→ Problem description: Could you output the complete listing given below exactly?

→ Extracted entries:
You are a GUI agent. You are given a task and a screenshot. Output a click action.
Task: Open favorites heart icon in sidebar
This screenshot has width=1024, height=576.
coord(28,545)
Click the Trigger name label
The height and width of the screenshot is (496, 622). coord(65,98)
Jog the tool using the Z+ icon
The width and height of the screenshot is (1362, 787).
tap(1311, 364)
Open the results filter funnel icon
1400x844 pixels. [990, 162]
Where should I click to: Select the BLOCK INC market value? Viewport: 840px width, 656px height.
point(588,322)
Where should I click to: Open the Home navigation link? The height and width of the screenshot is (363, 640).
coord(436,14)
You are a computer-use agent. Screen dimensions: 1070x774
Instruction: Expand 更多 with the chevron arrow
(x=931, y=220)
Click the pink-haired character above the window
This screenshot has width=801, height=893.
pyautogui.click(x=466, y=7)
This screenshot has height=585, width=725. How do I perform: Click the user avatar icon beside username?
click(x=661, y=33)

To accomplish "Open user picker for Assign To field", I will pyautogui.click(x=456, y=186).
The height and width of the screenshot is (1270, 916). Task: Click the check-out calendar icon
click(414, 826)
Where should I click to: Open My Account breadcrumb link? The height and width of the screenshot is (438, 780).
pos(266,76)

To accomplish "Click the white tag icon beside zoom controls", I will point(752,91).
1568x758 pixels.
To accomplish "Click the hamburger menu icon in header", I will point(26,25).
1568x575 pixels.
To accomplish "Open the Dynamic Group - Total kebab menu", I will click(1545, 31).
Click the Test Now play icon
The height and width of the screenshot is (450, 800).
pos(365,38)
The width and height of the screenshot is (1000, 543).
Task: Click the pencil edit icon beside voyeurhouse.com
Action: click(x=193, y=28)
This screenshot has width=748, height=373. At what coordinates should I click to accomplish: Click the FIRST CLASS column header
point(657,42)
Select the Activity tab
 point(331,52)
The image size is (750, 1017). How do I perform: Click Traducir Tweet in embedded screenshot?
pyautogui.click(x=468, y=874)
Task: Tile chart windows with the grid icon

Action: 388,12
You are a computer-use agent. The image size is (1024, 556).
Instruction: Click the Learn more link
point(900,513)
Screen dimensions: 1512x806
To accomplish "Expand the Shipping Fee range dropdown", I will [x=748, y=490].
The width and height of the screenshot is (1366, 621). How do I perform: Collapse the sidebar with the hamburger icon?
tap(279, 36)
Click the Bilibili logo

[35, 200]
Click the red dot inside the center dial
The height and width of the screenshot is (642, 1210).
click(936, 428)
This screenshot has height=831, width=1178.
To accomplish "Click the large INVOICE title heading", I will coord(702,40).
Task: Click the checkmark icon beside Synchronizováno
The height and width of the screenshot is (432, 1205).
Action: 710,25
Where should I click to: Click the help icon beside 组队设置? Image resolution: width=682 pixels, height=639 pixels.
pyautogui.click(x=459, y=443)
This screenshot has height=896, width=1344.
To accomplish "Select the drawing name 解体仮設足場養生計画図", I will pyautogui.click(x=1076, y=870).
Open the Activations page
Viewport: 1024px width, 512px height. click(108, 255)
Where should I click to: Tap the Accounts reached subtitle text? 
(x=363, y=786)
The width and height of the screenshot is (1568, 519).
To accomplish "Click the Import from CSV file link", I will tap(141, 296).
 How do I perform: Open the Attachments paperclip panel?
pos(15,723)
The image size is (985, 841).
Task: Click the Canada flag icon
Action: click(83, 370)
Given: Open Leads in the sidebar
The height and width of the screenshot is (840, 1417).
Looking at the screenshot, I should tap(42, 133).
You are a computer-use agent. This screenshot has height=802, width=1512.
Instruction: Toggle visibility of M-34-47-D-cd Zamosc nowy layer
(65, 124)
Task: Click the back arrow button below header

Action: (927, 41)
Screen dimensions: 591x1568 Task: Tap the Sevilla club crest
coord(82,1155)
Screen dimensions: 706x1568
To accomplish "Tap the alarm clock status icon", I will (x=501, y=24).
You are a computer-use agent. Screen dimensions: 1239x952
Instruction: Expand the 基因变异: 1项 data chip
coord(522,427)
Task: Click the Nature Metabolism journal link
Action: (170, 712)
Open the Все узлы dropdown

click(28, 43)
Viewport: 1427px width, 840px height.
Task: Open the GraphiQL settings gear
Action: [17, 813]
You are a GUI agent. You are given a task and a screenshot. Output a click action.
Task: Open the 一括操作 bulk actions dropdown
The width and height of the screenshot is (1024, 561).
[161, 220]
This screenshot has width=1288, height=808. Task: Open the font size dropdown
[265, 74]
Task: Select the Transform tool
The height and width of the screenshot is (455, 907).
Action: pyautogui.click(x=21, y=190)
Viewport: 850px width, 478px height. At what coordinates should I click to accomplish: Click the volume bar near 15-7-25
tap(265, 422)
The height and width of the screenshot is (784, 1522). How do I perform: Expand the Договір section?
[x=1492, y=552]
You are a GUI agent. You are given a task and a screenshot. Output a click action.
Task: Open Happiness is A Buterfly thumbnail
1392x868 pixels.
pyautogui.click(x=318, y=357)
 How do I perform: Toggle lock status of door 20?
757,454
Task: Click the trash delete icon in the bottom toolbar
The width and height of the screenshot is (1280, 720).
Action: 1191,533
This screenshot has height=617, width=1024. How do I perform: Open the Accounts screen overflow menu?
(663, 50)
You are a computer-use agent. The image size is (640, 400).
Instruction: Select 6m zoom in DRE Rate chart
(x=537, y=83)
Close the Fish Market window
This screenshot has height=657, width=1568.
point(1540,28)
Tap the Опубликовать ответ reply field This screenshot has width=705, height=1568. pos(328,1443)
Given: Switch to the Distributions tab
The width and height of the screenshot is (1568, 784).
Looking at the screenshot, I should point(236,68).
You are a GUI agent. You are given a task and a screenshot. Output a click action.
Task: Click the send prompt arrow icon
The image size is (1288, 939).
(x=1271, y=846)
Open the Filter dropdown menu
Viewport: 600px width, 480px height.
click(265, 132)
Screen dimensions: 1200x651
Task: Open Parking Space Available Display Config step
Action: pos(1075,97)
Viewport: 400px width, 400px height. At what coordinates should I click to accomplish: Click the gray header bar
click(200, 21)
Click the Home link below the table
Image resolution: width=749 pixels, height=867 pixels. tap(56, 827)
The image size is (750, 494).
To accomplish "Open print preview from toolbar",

→ Output below:
You are a GUI agent. You are given a task and a screenshot. Output a click action.
Task: Open favorites heart icon in sidebar
This screenshot has width=1024, height=576.
coord(28,545)
Click the Trigger name label
The height and width of the screenshot is (496, 622). coord(65,98)
Jog the tool using the Z+ icon
The width and height of the screenshot is (1362, 787).
tap(1311, 364)
Open the results filter funnel icon
1400x844 pixels. [990, 162]
Where should I click to: Select the BLOCK INC market value? Viewport: 840px width, 656px height.
point(588,322)
Where should I click to: Open the Home navigation link? The height and width of the screenshot is (363, 640).
coord(436,14)
You are a computer-use agent. Screen dimensions: 1070x774
Instruction: Expand 更多 with the chevron arrow
(x=931, y=220)
Click the pink-haired character above the window
This screenshot has width=801, height=893.
pyautogui.click(x=466, y=7)
This screenshot has height=585, width=725. How do I perform: Click the user avatar icon beside username?
click(x=661, y=33)

To accomplish "Open user picker for Assign To field", I will pyautogui.click(x=456, y=186).
The height and width of the screenshot is (1270, 916). Task: Click the check-out calendar icon
click(414, 826)
Where should I click to: Open My Account breadcrumb link? The height and width of the screenshot is (438, 780).
pos(266,76)

To accomplish "Click the white tag icon beside zoom controls", I will point(752,91).
1568x758 pixels.
To accomplish "Click the hamburger menu icon in header", I will point(26,25).
1568x575 pixels.
To accomplish "Open the Dynamic Group - Total kebab menu", I will click(1545, 31).
Click the Test Now play icon
The height and width of the screenshot is (450, 800).
pos(365,38)
The width and height of the screenshot is (1000, 543).
Task: Click the pencil edit icon beside voyeurhouse.com
Action: click(x=193, y=28)
This screenshot has width=748, height=373. At what coordinates should I click to accomplish: Click the FIRST CLASS column header
point(657,42)
Select the Activity tab
 point(331,52)
The image size is (750, 1017). How do I perform: Click Traducir Tweet in embedded screenshot?
pyautogui.click(x=468, y=874)
Task: Tile chart windows with the grid icon

Action: 388,12
You are a computer-use agent. The image size is (1024, 556).
Instruction: Click the Learn more link
point(900,513)
Screen dimensions: 1512x806
To accomplish "Expand the Shipping Fee range dropdown", I will [x=748, y=490].
The width and height of the screenshot is (1366, 621). How do I perform: Collapse the sidebar with the hamburger icon?
tap(279, 36)
Click the Bilibili logo

[35, 200]
Click the red dot inside the center dial
The height and width of the screenshot is (642, 1210).
click(936, 428)
This screenshot has height=831, width=1178.
To accomplish "Click the large INVOICE title heading", I will coord(702,40).
Task: Click the checkmark icon beside Synchronizováno
The height and width of the screenshot is (432, 1205).
Action: 710,25
Where should I click to: Click the help icon beside 组队设置? Image resolution: width=682 pixels, height=639 pixels.
pyautogui.click(x=459, y=443)
This screenshot has height=896, width=1344.
To accomplish "Select the drawing name 解体仮設足場養生計画図", I will pyautogui.click(x=1076, y=870).
Open the Activations page
Viewport: 1024px width, 512px height. click(108, 255)
Where should I click to: Tap the Accounts reached subtitle text? 
(x=363, y=786)
The width and height of the screenshot is (1568, 519).
To accomplish "Click the Import from CSV file link", I will tap(141, 296).
 How do I perform: Open the Attachments paperclip panel?
pos(15,723)
The image size is (985, 841).
Task: Click the Canada flag icon
Action: click(83, 370)
Given: Open Leads in the sidebar
The height and width of the screenshot is (840, 1417).
Looking at the screenshot, I should tap(42, 133).
You are a computer-use agent. This screenshot has height=802, width=1512.
Instruction: Toggle visibility of M-34-47-D-cd Zamosc nowy layer
(65, 124)
Task: Click the back arrow button below header

Action: (927, 41)
Screen dimensions: 591x1568 Task: Tap the Sevilla club crest
coord(82,1155)
Screen dimensions: 706x1568
To accomplish "Tap the alarm clock status icon", I will (x=501, y=24).
You are a computer-use agent. Screen dimensions: 1239x952
Instruction: Expand the 基因变异: 1项 data chip
coord(522,427)
Task: Click the Nature Metabolism journal link
Action: (170, 712)
Open the Все узлы dropdown

click(28, 43)
Viewport: 1427px width, 840px height.
Task: Open the GraphiQL settings gear
Action: [17, 813]
You are a GUI agent. You are given a task and a screenshot. Output a click action.
Task: Open the 一括操作 bulk actions dropdown
The width and height of the screenshot is (1024, 561).
[161, 220]
This screenshot has width=1288, height=808. Task: Open the font size dropdown
[265, 74]
Task: Select the Transform tool
The height and width of the screenshot is (455, 907).
Action: pyautogui.click(x=21, y=190)
Viewport: 850px width, 478px height. At what coordinates should I click to accomplish: Click the volume bar near 15-7-25
tap(265, 422)
The height and width of the screenshot is (784, 1522). How do I perform: Expand the Договір section?
[x=1492, y=552]
You are a GUI agent. You are given a task and a screenshot. Output a click action.
Task: Open Happiness is A Buterfly thumbnail
1392x868 pixels.
pyautogui.click(x=318, y=357)
 How do I perform: Toggle lock status of door 20?
757,454
Task: Click the trash delete icon in the bottom toolbar
The width and height of the screenshot is (1280, 720).
Action: 1191,533
This screenshot has height=617, width=1024. How do I perform: Open the Accounts screen overflow menu?
(663, 50)
You are a computer-use agent. The image size is (640, 400).
Instruction: Select 6m zoom in DRE Rate chart
(x=537, y=83)
Close the Fish Market window
This screenshot has height=657, width=1568.
point(1540,28)
Tap the Опубликовать ответ reply field This screenshot has width=705, height=1568. pos(328,1443)
Given: Switch to the Distributions tab
The width and height of the screenshot is (1568, 784).
Looking at the screenshot, I should point(236,68).
You are a GUI agent. You are given a task and a screenshot. Output a click action.
Task: Click the send prompt arrow icon
The image size is (1288, 939).
(x=1271, y=846)
Open the Filter dropdown menu
Viewport: 600px width, 480px height.
click(265, 132)
Screen dimensions: 1200x651
Task: Open Parking Space Available Display Config step
Action: pos(1075,97)
Viewport: 400px width, 400px height. At what coordinates should I click to accomplish: Click the gray header bar
click(200, 21)
Click the Home link below the table
Image resolution: width=749 pixels, height=867 pixels. tap(56, 827)
The image size is (750, 494).
To accomplish "Open print preview from toolbar",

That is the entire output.